Chapter 1

February 28

Neil returned from his ritual Saturday outing with a mysterious paper bag in tow. Its contents appeared to be moving. This was no uneaten lunch returning home. I cornered him at the bottom of the stairwell.

“So what’s in the bag?”

“Snake,” he said, and disappeared up the stairs.

As always, a man of few words. He is also a notorious liar, although generally not maliciously so. Generally being the key word. Must investigate further …

 

Later …

Neil has been unusually active this afternoon. Several raids to the cellar. Perkie caught him trundling up the stairs with a filthy old aquarium. Around three o’clock he nipped off in the BP truck only to return an hour later with an armload of what we assume are library books. Neil is not exactly the bookish type. Soon afterwards he was observed wandering about in the backyard collecting grass and twigs. This is becoming strange, even for Neil. I conferred with Perkie and it was decided that a confrontation would be in order. We knocked on his door, and after getting no reply as usual, made our entrance. Neil sat curled up on his bed, his nose buried in a rather large book: Reptiles of North America. In front of him lay what appeared to be a particularly disgusting member of the order reptilia.

“What the fuck is that?” asked Perkie, pointing to the coiled organism.

“A hognose snake,” replied Neil.

“I’ll say,” I said.

A more descriptive name for a particular species is you’d be hard pressed to find. This animal, of a genus not generally regarded for its beauty, looked as if God had started out working on a hog, forgot what he was doing halfway through, and finished up with a snake. Kind of like a tubular pig.

“What’s it for?” I asked.

“Pet,” said Neil.

“Right,” I said.

As we were walking down the hall to our bedrooms, Perkie asked me about the possibility of hognose snakes being poisonous.

“When you’re as ugly as that you don’t have to be,” I told him.

“Too bad,” said Perkie.

“Why’s that?” I asked.

“I want that room.”

 

Last thoughts …

I’m lying in bed, wine bottle in hand, entertaining grim thoughts about work. It was cold as hell yesterday. Being a carpenter in February is a drag, even a Georgia February. I can’t remember when I last saw the sun and I found what looks like moss growing in one of the pockets of my carpentry belt. Of course it could have just been mold, another case of the fungus among us. This entire house is a regular mildew factory. It’s rotting as I write, working its way up from the basement, spreading its creepy little feelers everywhere …

Actually, our house is fantastic. At least it was, once upon a time. While all our other sleazeoid city friends are slumming it downtown in rat and cucaracha-infested trashed-out apartment houses, we sit here perched high above Piedmont Avenue in a red-brick, two-story Tudor with a full cellar, double garage, azalea bushes in the garden, and an oak-studded jungle for a backyard. For which we pay almost nothing. Yes, it is slowly but surely disintegrating, melting back into the hillside, but that has its own hip American Gothic charm, kind of like faded jeans. So I’m willing to put up with a little mildew and a maniac roomy/landlord like Wallace if this is the meager price I have to pay.

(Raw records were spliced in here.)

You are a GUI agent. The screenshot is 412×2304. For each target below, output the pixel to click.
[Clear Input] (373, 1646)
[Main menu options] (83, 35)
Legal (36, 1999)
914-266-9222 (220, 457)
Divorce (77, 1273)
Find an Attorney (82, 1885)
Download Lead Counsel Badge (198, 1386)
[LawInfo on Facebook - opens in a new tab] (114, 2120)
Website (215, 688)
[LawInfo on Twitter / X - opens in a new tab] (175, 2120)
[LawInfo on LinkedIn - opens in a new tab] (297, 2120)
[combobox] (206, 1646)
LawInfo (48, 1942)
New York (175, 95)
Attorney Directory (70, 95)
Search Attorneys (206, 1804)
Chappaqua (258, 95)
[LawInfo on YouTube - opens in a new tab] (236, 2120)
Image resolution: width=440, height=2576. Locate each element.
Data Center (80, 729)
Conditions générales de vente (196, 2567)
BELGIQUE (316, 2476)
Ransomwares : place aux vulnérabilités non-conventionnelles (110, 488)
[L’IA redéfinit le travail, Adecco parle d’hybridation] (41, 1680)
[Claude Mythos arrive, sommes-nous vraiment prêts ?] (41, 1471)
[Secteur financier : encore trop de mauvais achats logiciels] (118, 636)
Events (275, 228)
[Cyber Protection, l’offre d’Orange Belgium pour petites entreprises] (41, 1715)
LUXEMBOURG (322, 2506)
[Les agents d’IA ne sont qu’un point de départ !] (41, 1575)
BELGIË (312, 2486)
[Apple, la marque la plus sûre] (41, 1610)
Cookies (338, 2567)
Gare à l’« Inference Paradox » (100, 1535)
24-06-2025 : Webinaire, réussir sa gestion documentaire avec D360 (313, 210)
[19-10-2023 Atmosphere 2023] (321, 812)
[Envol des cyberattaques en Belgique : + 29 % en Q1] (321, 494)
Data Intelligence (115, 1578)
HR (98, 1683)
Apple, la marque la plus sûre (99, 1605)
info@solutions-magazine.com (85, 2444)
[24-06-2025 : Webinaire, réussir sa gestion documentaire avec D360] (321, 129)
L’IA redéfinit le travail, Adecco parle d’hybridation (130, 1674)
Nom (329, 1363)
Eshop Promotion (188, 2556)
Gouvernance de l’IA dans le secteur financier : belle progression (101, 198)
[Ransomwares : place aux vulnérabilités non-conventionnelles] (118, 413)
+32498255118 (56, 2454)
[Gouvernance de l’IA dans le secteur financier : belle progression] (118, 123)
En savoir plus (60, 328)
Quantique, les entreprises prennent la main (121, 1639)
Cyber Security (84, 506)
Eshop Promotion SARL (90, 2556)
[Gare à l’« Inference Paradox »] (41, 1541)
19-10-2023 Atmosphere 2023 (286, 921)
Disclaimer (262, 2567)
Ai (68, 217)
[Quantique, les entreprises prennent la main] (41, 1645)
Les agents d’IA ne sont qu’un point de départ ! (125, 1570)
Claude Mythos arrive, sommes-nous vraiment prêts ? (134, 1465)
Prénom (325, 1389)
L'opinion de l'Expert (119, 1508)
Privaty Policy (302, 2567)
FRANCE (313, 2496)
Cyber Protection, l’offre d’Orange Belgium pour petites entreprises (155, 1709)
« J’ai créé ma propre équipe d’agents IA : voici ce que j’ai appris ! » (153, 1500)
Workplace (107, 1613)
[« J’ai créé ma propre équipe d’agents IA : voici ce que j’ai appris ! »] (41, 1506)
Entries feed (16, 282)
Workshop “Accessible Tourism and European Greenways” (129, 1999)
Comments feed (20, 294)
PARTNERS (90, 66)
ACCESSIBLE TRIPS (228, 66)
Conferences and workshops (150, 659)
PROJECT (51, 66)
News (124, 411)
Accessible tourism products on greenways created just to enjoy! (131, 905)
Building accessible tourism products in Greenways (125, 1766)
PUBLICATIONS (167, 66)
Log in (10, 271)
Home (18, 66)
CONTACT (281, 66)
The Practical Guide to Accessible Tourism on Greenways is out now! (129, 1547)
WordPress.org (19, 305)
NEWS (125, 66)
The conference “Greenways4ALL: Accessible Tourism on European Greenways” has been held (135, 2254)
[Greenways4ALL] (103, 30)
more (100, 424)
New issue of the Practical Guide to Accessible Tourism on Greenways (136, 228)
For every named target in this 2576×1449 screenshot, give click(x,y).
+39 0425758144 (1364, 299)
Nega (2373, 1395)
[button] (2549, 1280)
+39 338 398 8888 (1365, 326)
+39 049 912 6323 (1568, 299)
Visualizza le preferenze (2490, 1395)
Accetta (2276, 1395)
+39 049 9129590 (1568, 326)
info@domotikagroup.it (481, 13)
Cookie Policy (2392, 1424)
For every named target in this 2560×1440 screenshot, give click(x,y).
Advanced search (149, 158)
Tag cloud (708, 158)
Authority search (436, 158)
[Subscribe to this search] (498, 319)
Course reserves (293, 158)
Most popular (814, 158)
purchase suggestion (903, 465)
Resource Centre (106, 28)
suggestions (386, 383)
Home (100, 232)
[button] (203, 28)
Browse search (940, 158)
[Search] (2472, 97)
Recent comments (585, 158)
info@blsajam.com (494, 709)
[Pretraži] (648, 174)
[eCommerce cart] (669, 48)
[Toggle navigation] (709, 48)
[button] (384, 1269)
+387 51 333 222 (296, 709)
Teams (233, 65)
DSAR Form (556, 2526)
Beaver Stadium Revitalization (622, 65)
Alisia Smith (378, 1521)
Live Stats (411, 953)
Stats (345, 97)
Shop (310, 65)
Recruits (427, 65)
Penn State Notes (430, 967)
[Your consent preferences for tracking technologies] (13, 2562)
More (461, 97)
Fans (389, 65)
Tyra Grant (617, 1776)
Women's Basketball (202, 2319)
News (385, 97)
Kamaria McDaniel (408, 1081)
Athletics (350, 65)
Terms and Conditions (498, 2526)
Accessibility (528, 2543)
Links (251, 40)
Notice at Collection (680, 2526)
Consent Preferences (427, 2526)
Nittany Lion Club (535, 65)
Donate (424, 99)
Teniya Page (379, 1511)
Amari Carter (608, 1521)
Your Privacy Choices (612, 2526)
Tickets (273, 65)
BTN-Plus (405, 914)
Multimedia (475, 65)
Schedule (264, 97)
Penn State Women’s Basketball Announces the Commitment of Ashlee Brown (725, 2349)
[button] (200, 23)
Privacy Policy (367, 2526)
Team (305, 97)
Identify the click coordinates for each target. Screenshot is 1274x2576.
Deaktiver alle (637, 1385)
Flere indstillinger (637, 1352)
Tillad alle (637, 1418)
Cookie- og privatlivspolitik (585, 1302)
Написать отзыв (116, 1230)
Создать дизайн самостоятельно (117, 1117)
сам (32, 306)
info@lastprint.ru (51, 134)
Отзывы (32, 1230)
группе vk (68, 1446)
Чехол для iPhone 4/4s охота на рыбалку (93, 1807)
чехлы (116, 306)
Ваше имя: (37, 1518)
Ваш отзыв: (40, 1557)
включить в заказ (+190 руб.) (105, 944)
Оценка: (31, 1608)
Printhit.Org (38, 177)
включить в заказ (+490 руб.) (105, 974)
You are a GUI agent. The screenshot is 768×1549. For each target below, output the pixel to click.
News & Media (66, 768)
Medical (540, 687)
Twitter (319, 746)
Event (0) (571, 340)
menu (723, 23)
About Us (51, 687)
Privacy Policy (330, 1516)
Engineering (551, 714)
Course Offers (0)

As far as I can follow, Wallace’s father flipped out when his wife suddenly died after an acute illness. He packed his toothbrush and split to Florida, leaving his suburban dream and its contents to the elements. Wallace moved back in a couple of years ago and has managed, through diverse means, to accumulate us as renters. That makes us, in a sense, also elements. I can get into that. It has a solid feel about it. The neighbors despise us. Of course they do! We’re a blot on their precious landscapes. If Morningside Drive can be considered the lap of Atlantean luxury, then we are the syphilitic groin. Situated in one of the best parts of town, surrounded by doctors and lawyers with their Mercedes’ and manicured lawns, we are an affront to everything they have worked and striven for. I love it.

Speaking of fucked up housing, we did a particularly awful piece of work on the second floor of section twelve last week. Floors are usually supposed to be flat, but this one looked like a hump-backed whale. I wouldn’t move into one of those stupid apartments if they gave it to me for free. I’d rather have moldy Morningside any day of the week. The Mule came by after lunch, and I figured he was going to start bitching at us. Dan the Man felt compelled to say something.

“Looks grim,” he said.

“Caint see it fra mah fukin’ haus,” said The Mule, ejecting a massive tobacco honker as he made his exit. The Mule says that kind of thing quite often. I think he lives out past the airport.

 

                                               Our house (pre tube-o-phone installation)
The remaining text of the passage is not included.